Rather than my repeating myself about this deal, I was waiting for somebody else to say it. Maureen Dowd does a good job this morning:
President Bush does not seem to understand that it was his bumbling -- rather than our bigotry -- that led Americans to gulp and yelp at the idea of an Arab government running our ports. When the president said yesterday that "my administration was satisfied that port security would not have been undermined by the agreement," he seemed oblivious to the fact that -- after W.M.D., Katrina and Iraq -- many Americans no longer trust this administration to protect them.
Still shaken by his first rebellion by Republicans fed up with White House hubris and hamhandedness, W. chastised lawmakers about xenophobia. "I'm concerned about a broader message this issue could send to our friends and allies around the world, particularly in the Middle East," he said. He said that we had to cultivate moderate Arabs, but that moderate Muslims were shrinking back as violent Islamists pushed ahead.
American skepticism about the Dubai government running our ports is not prejudice. As Denny Hastert put it, "It's counterintuitive." There is nothing wrong with wanting Americans to be responsible for American security. That's not nativism or jingoism or bigotry. It's self-reliance and prudence. Of course, such an attitude can be exploited by bigots. And some bigotry is being fed by scenes on the news every day of Arab fighters blowing things up, leading to the same stereotype of Arabs that existed in the 70's, a caricature limned from terrorism, oil and the petrodollar.
The president preaches that we are seriously threatened by autocratic Arab societies that won't modernize and become free markets, but then his cozy relationship with autocratic Arab regimes, including the Saudis, continues basically unchanged.

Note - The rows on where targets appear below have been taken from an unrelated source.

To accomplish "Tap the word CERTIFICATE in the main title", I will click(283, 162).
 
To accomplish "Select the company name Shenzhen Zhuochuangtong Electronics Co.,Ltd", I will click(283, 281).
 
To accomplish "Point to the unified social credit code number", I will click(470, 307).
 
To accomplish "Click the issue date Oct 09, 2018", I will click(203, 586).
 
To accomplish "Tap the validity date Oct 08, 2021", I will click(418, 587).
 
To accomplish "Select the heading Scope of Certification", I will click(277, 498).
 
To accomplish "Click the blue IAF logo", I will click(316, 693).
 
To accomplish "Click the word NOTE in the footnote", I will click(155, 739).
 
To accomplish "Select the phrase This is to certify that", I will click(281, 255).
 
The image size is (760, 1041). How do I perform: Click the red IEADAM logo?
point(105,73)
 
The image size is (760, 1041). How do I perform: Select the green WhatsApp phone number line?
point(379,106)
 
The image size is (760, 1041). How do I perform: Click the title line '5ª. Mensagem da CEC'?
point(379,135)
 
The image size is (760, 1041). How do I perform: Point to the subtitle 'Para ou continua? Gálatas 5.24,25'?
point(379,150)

As Michael Hirsh of Newsweek summed up in a recent column: "How then did we arrive at this day, with anti-American Islamist governments rising in the Mideast, bin Laden sneering at us, Qaeda lieutenants escaping from prison, Iran brazenly enriching uranium, and America as hated and mistrusted as it ever has been? The answer, in a word, is incompetence."

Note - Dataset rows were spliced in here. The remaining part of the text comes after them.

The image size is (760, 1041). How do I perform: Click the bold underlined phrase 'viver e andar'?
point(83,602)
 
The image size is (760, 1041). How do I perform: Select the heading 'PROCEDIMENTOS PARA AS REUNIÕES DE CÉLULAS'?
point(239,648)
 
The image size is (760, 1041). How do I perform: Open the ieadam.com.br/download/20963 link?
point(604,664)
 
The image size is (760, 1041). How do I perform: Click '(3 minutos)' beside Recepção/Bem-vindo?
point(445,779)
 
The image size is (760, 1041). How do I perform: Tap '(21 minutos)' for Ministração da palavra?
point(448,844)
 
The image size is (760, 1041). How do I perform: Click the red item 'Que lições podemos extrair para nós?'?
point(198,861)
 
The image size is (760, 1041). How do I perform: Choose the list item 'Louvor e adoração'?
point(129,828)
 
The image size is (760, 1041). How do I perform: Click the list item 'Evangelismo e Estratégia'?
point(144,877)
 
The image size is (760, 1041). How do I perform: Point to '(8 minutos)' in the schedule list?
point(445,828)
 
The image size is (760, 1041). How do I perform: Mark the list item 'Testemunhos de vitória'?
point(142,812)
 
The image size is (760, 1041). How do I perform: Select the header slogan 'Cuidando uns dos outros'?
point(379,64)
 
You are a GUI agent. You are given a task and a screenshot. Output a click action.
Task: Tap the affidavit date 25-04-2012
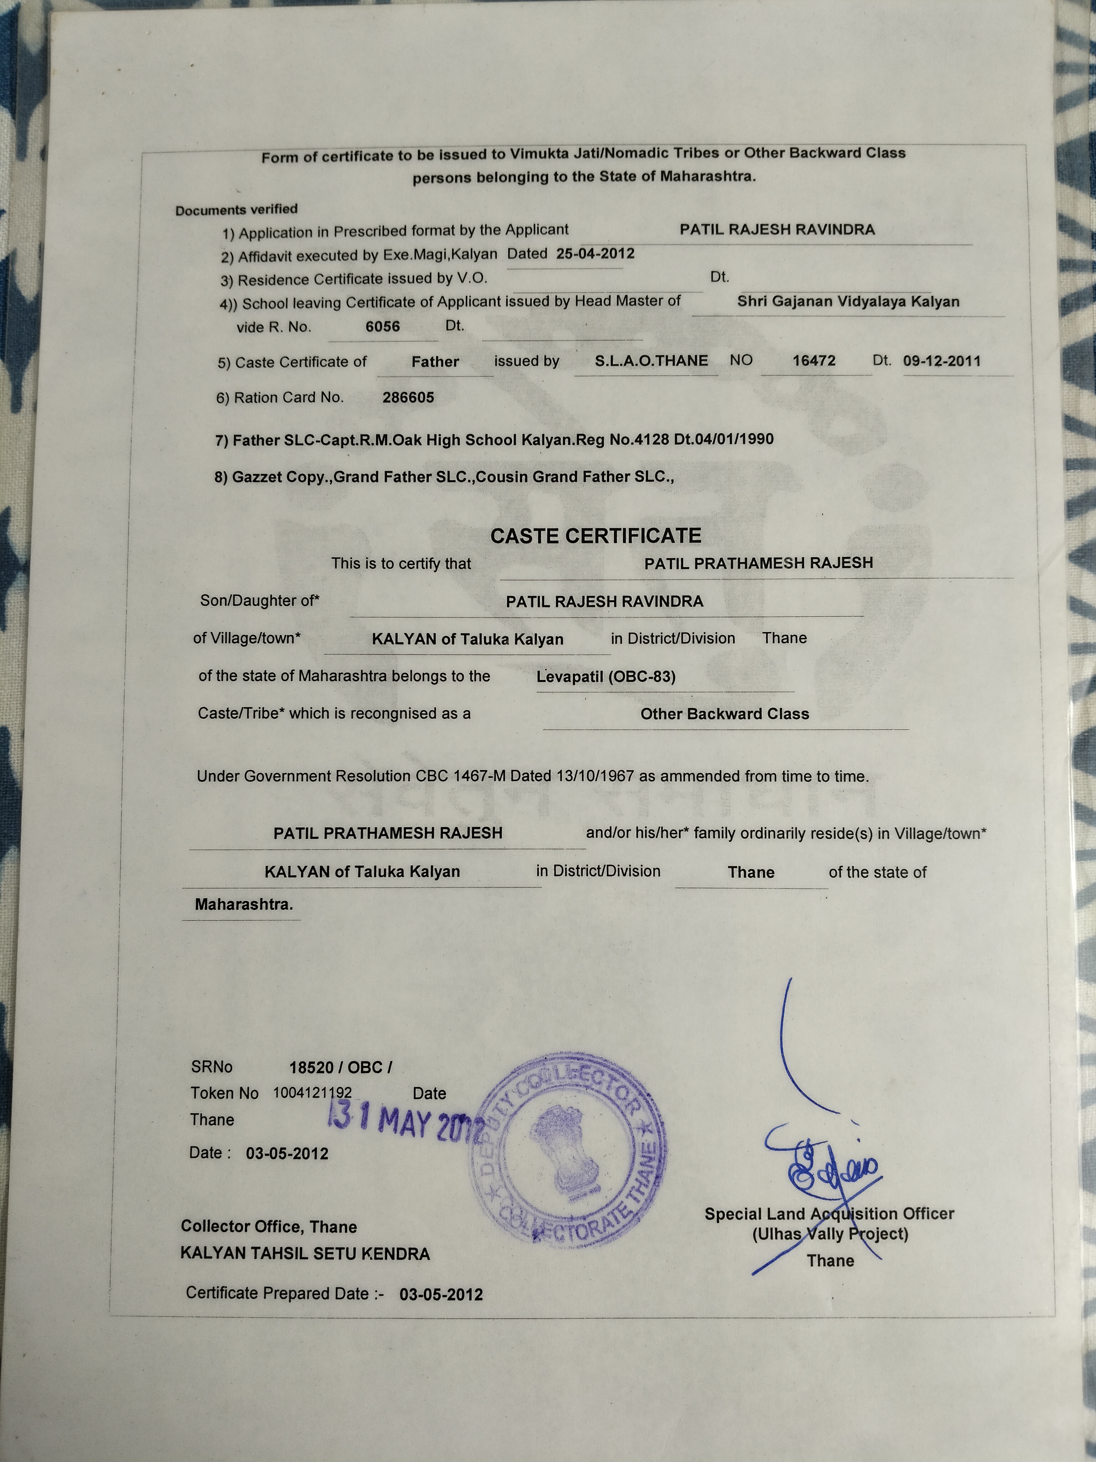click(x=595, y=254)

It's incompetence and a sense that the parties which have the most influence on White House policy are motivated by their own political and economic interests more than what is it the best interest of the American people. I don't trust them to do anything for the right reasons, and I think that the common mistake that links people who supported the war with those who support the Dubai Ports deal lies in their thinking that the issues can be discussed as if it were a debate about abstract policy principles. They make their case as if a more fundamental issue was irrelevant, namely the motivations and competency of this particular administration at this particular time in history.
The more fundamental discussion should not be about whether Saddam should or should not have been toppled. It should not be about whether foreigners should run our ports, or whether something has to be done to constrain Iran's nuclear ambitions. These are certainly questions to debate and reasonable people can disagree about the answers to them, but they are not relevant to the root issue. No matter what the right policy might be in the abstract regarding these questions, the more important issue is whether we can trust this government to do anything without making things worse.
This government, with questionable legitimacy from day one, has proven itself to be one of the most reckless, corrupt, and destructive in American history. Has it any credibility or moral legitimacy at all at this point? Can we or should we trust it in anything? I know life goes on, and we have to work with what we have, but if we can't throw these thugs out, we should at least put them under house arrest. My assumption is that everything they do is harmful until proven otherwise. The Dubai Ports Deal is only one among many issues that need to be seen in this light. It has to be understood in this larger context.
The supporters of the Dubai Ports deal make the mistake of looking at the issue as if the Bush administration were worthy of our trust. But whether or not the WTO globalization logic used to justify this deal has merit in the abstract, it doesn't make sense at this particular time given who the players are in this particular melodrama. If I had confidence that this administration had given the Coast Guard and the customs officials the resources they need, maybe I'd feel a little better about Dubai Ports running the business end. The administration has not made port security a priority, and its
blatant cronyism in all things having to do with the Middle East gives
reason for pause. But it boils down to my having no confidence in this government to do anything competently or to do anything for the right reasons.
I don't know if DP is ok. Maybe it is. But we're renting in a tough neighborhood without adequate police protection, and I don't trust the landlord to find the right tenant. DP might be a sweet old grandma, but what about her misbehaving grandkids whom she can't control when they visit? That's the concrete reality. It's not about letting fear dictate policy; it's about being prudent. Prudent is the last word I would use to describe this administration and its approach to everything.
The Dubai Ports deal would be questionable at this time even if we had adequate port security, but given who's on watch now, it simply makes no sense.